Pertama, menurut hasil survei yang kredibel SBY unggul
dibanding Megawati. Sebagai promotor survei politik
Indonesia, Denny J.A. begitu antusias mengungkap hal
ini, bahkan diulang-ulangnya dalam berbagai
kesempatan. Ia mengatakan, "Membaca data itu, dua
pokok pikiran melintas sekaligus. Pertama, jelas ini
lampu kuning buat Megawati. Tanpa inovasi kampanye
yang minta ampun dahsyatnya, Indonesia segera memiliki
presiden baru. Kedua, data ini juga menimbulkan
keingintahuan lebih jauh. Di saat mesin politik dan
dana yang dimiliki SBY jauh lebih kecil, mengapa
popularitas SBY jauh lebih besar." (Denny J.A.,
Memilih SBY atau Megawati, "Suara Pembaruan", 12/7). 

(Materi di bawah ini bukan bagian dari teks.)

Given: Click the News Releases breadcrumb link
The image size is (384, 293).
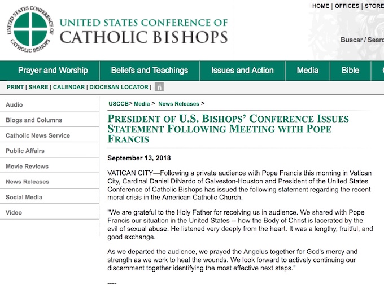Looking at the screenshot, I should point(178,104).
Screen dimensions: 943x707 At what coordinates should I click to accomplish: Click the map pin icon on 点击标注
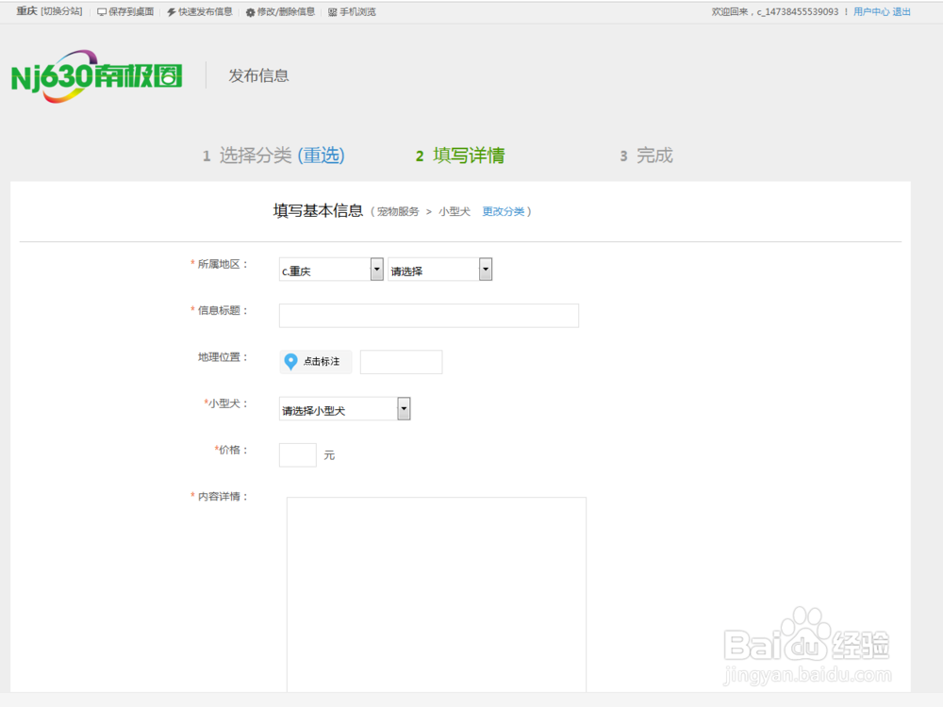[x=292, y=361]
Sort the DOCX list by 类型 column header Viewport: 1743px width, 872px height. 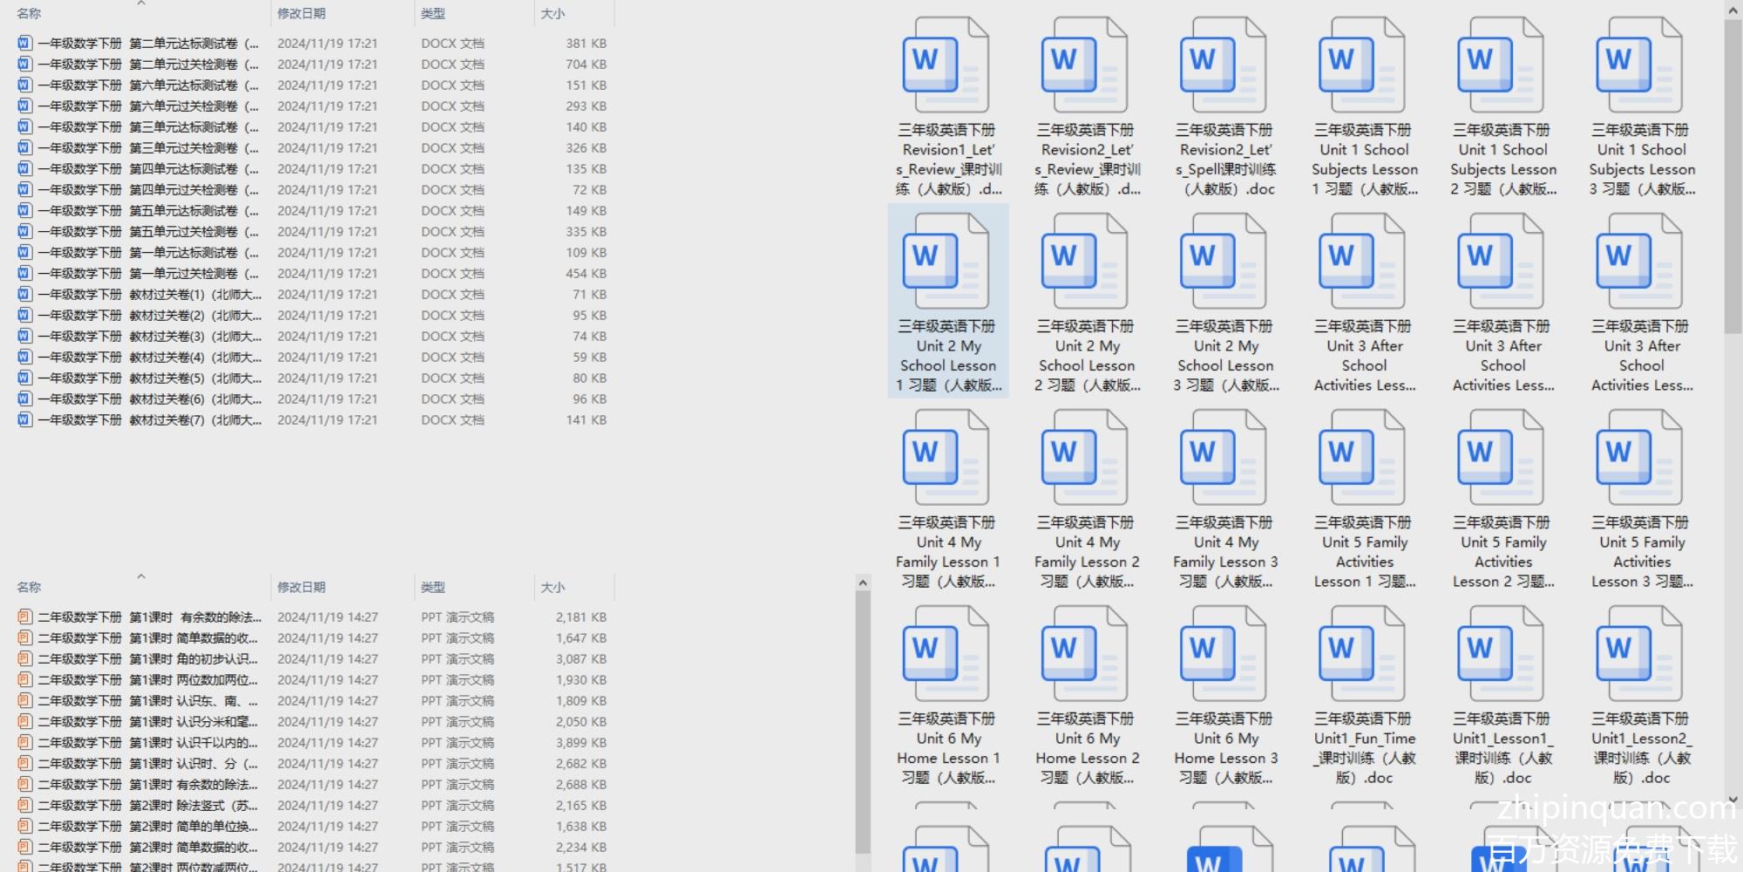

Kedua, kemenangan SBY sebagai cermin sentimen pemilih
untuk perubahan. Tak hanya soal angka-angka itu,
sekali lagi Denny J.A., sepertinya amat kegirangan
dengan istilah sentimen publik. Dalam pada itu
dikatakannya, "Banyak analisis dapat diberikan. Satu
variabel yang harus diperhitungkan adalah sentimen
pemilih akan perubahan. Jika publik sangat puas dengan
situasi saat ini, puas dengan kondisi ekonomi, senang
dengan kondisi politik, memuji lima tahun reformasi,
dapat dipastikan Megawati akan terpilih kembali. Ini
hukum besi politik. Presiden yang membuat publiknya
puas akan dipilih kembali." 
Selanjutnya ia menyebut sentimen itu sebagai
ketidakberuntungan Megawati. Menurutnya, publik kecewa
dengan situasi saat ini. Pesan itu jelas sekali
tergambar dari hasil pemilu parlemen dan pemilu
presiden babak pertama. PDIP "dihukum" publik menjadi
nomor dua dalam pemilu parlemen. Megawati juga
"dihukum" publik menjadi nomor dua dalam pemilu
presiden babak pertama.
Sentimen publik akan perubahan, ujar Denny, jelas jauh
lebih kuat dari mesin politik apa pun. Untuk contoh
ekstrem dapat diambil kasus Uni Soviet. Dari sisi
mesin politik, apa lagi yang dapat menandingi negara
itu? Tetapi, kekuatan sebesar itu rontok ketika
sentimen publik akan perubahan merebak ke seantero
negara. 
Pengamat politik Fahmi A.P. Pane, juga mengungkapkan
hal serupa. Menurutnya, "Satu hal sangat penting yang
bisa dibaca adalah menguatnya keinginan rakyat untuk
terjadinya perubahan politik, setidaknya perubahan
personal pemerintahan dan kepemimpinan negara. Suara
yang diraih Mega-Hasyim adalah antara 25 hingga 27
persen dari total surat suara sah. Artinya, lebih dari
dua pertiga pemilih yang suaranya sah mendukung
perubahan pemerintahan." (Fahmi A.P. Pane, Hasrat
Perubahan Politik, "Republika", 8/7). 
Ketiga, menyarankan Golkar agar segera bergabung
dengan SBY. Seperti tak bosan-bosannya Direktur
Eksekutif LSI, Denny J.A., memberi rekomendasi
implisit dan eksplisit melalui berbagai publikasi,
agar SBY segera mendapat sambutan dan dukungan hangat
dari kalangan luas. Salah satunya yang diincar adalah
Partai Golkar. Saran yang sama sudah lama disampaikan
oleh William Liddle, gurunya Denny J.A. dari Amerika
Serikat.
Guna membujuk Golkar itu, cukup apik Denny J.A.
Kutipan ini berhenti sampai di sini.